##### Raw data #####

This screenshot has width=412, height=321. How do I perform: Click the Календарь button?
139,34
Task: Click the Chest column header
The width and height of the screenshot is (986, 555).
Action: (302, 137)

#####

## Work instructions
Repeat every line above in full, shifting each coordinate in the answers by adding 87 to it. All other numbers stay unchanged.

## Complete response
This screenshot has width=412, height=321. How do I perform: Click the Календарь button?
226,121
Task: Click the Chest column header
The width and height of the screenshot is (986, 555).
Action: (389, 224)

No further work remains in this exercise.